12 lipca 2011 - Pierwszy raz w Pekinie...

0

Pierwszy raz w Letnim Pałacu.

Do Letniego Pałacu jedzie się metrem ok. 40 minut, dwie przesiadki z Palcu Tiananmen. Park i zabudowania robią wrażenie, to druga rzecz (po Wielkim Murze), która naprawdę mi się podobała. Udało nam się wejść do wszystkich obowiązkowych punktów: Garden of Harmony, Wenchang Gallery, Tower of Buddhist Incense, Suzhou Street… Do niektórych miejsc wbiegliśmy przed zamknięciem ;-) Mimo tego, że spędziliśmy tam ponad pięć godzin nie było nudno, co chwile nowe miejsce do oglądania, nowy zakątek, nowy pomnik, nowy most… Generalnie super.

Pierwszy raz złapani na check point.

W pekińskim metrze obowiązują ścisłe zasady bezpieczeństwa.

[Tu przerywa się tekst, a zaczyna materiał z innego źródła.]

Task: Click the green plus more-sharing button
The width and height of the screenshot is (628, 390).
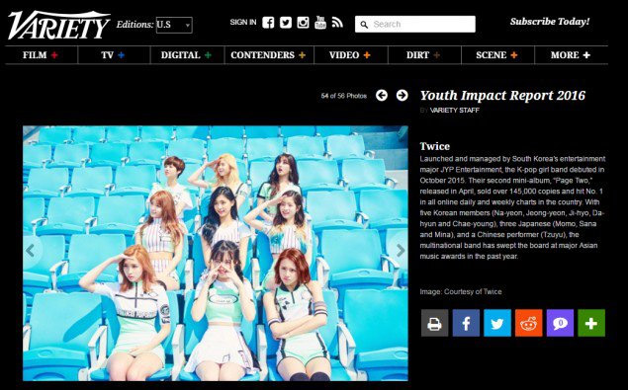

Przy każdym wejściu każą scanować torbę, mają też czujniki do wykrywania metalu i inne takie tajemne zabawki – tak jak na europejskich lotniskach. Tym razem złapali nas na… niewinnej butelce Coli. „Ochroniarka” mówi, że musimy oddać Colę, Fil mówi, że to tylko Cola. Oczywiście my nie rozumiemy jej, ona nas. Po chwili odkręcamy i pijemy Colę, łyczek za łyczkiem… Ona się uśmiecha i nas puszcza, skoro pijemy to znaczy, że nie ma tam bomby :-)

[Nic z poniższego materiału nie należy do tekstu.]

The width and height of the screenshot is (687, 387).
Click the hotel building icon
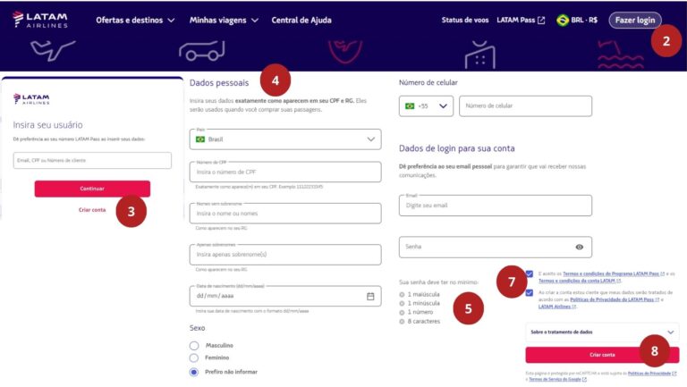479,55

Pierwszy raz na Ceremonii Opuszczenia Flagi.

Wracamy z Pałacu Letniego, na Placu Tiananmen jesteśmy zaraz po 19. O zachodzie słońca na placu opuszczają flagę państwową. Myślę sobie – super, mamy godzinę, zobaczę całą ceremonię. Wychodzimy z metra i wpadamy w dziki tłum. Tłum czekający już kilka godzin na codzienne opuszczenie flagi. Myślę sobie – przechytrzę tłum i przejdę podziemiami, prosto na plac, pod sama flagę. Niestety podziemia są zamknięte – bo jest ceremonia opuszczenia flagi. Wszędzie pełno policji i żołnierzy. Stajemy grzecznie przy barierce, nie widzę nic poza czubkiem słupa z flagą… Stoimy tak 40 minut. W końcu otwiera się Zakazane Miasto, wychodzą dwa szereg żołnierzy, podchodzą do słupa, opuszczają flagę, składają flagę, marszem wracają do Zakazanego Miasta i… koniec. Całość trwa może z 5 minut. Wszystko widziałam tak dokładnie ponieważ przechytrzyłam Chińczyków i Fil wziął mnie na ramiona ;-)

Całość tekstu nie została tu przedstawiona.